This release seems like a wholesale port of the existing Russian set with the same menus and extras. The print of the films is fully restored by Mosfilm so that all of the 403 minute duration is included after previous edited versions. This means that the audio in the English dub does jump in and out of English and Russian and I would advise watching the film using either of the Russian tracks. The video has not be restored completely and at times the difficulties with the print are obvious. It is very dark at times and print damage and grain are apparent, the later films are much better in terms of visual quality but overall this is not perfect. This seems to be because of the existing materials rather than the transfer which is good if not ultra sharp. I did not notice any of the macro-blocking that my colleague Noel tells me is on the R1 release. Further restoration may be worth waiting for but the restoration here is to be applauded. The print is anamorphic and in 2.30:1 while the original aspect ratio was 2.20:1. The restoration to the sound is well done although when the music swells it does occasionally distort. The English subtitles cover Russian dialogue but rarely translate the French dialogue in the film, generally they are perfectly legible and make sense.
As this is a port of the Russian disc, the extras are from Russian sources.
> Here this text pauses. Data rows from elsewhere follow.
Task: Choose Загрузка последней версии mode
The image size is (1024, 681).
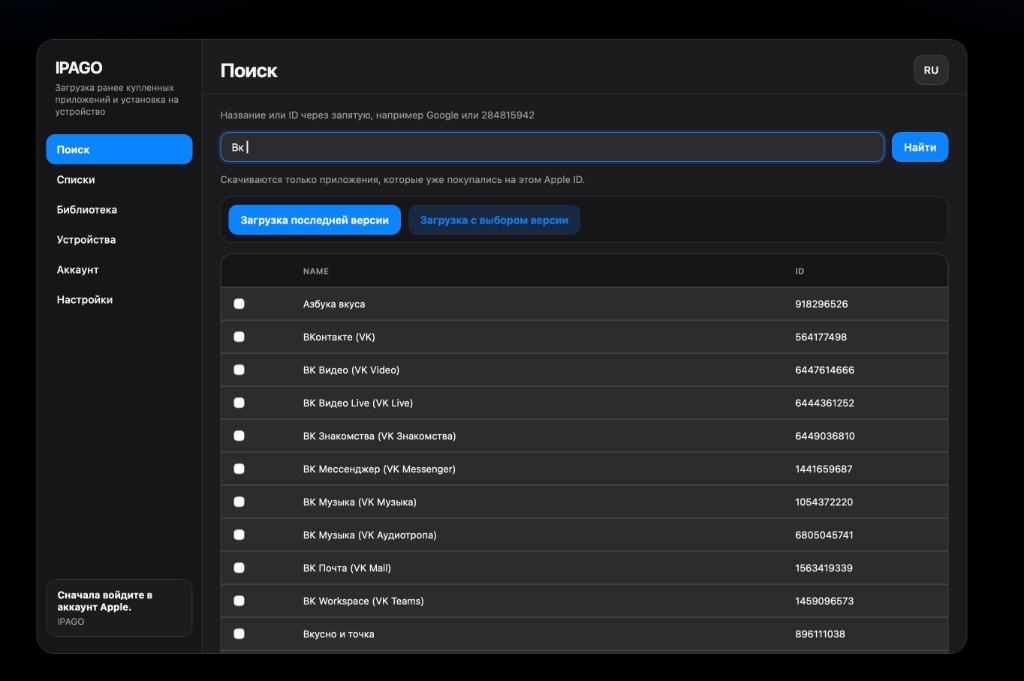Action: [x=314, y=220]
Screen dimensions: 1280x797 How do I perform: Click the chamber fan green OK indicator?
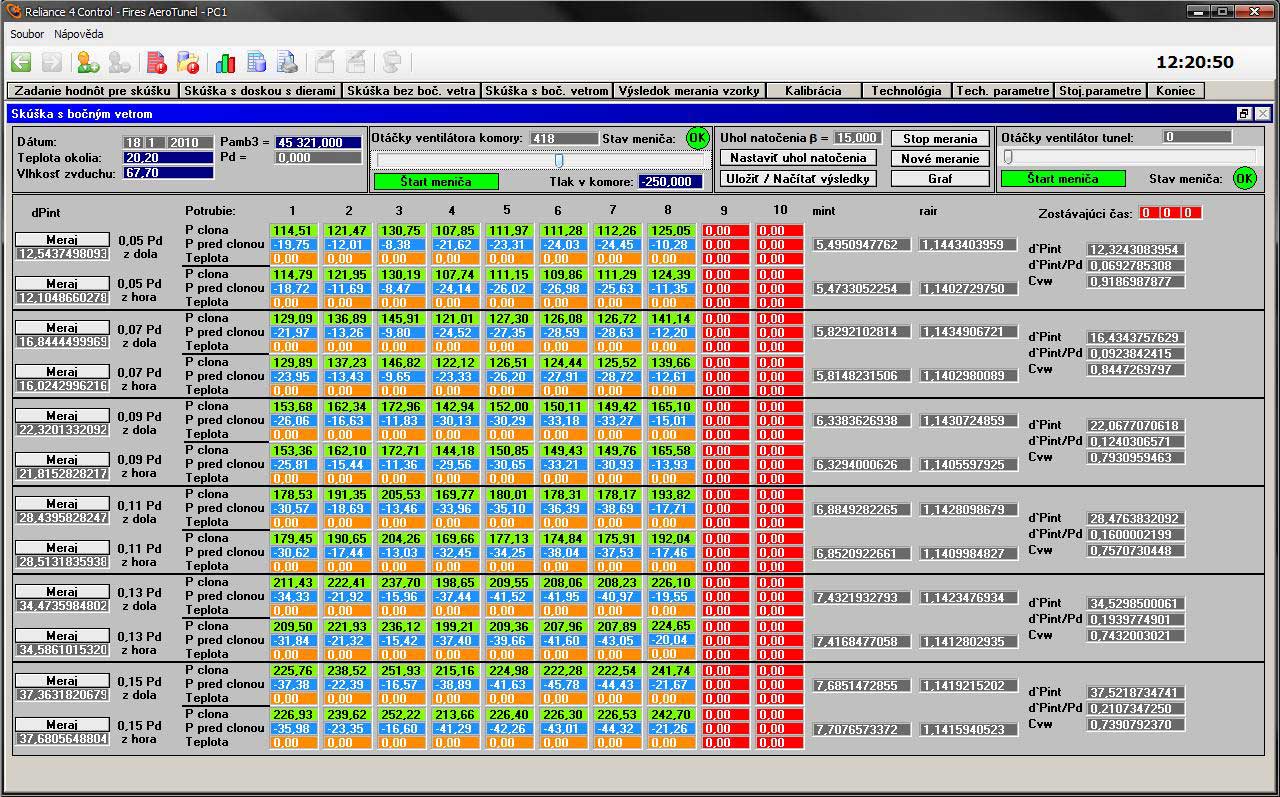[x=697, y=138]
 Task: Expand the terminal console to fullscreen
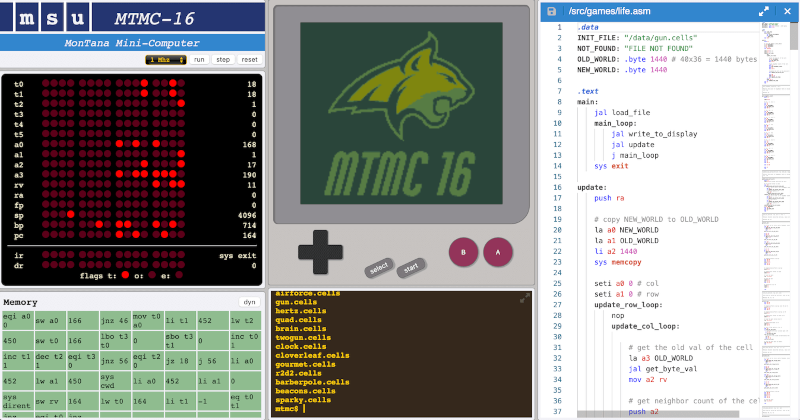[525, 299]
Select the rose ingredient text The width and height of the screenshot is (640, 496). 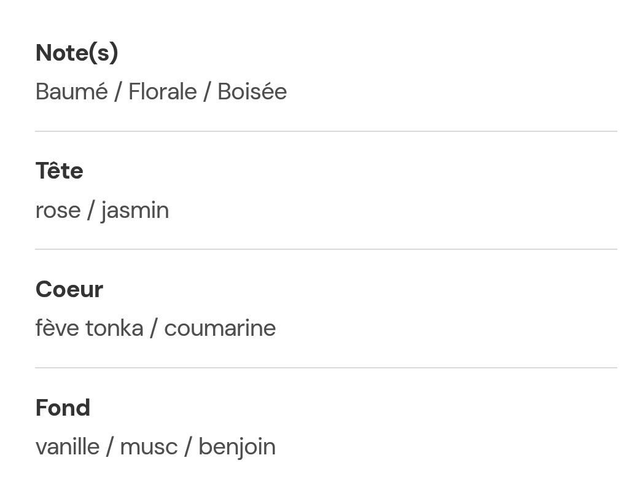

The English translation of the written extras is fine if a little hi falutin, there are interesting pieces on the historical characters involved and the culture of the time. The interviews involve the film's composer and memories of some of the surviving cast. There is some archive stuff on Bondarchuk where he comes over as a passionate and meticulous man and a complete Russophile. There is also an interview with head of Mosfilm about the restoration. The lack of any Western views on the film is disappointing.
As a port of the existing Russian 5 disc set there is little to be said about this set that can't be predicted. The extras are exclusively Russian and the subtitles are not as English friendly as you'd like. The set though is a feast for fans of the film and worth a rent by any serious world cinema buff.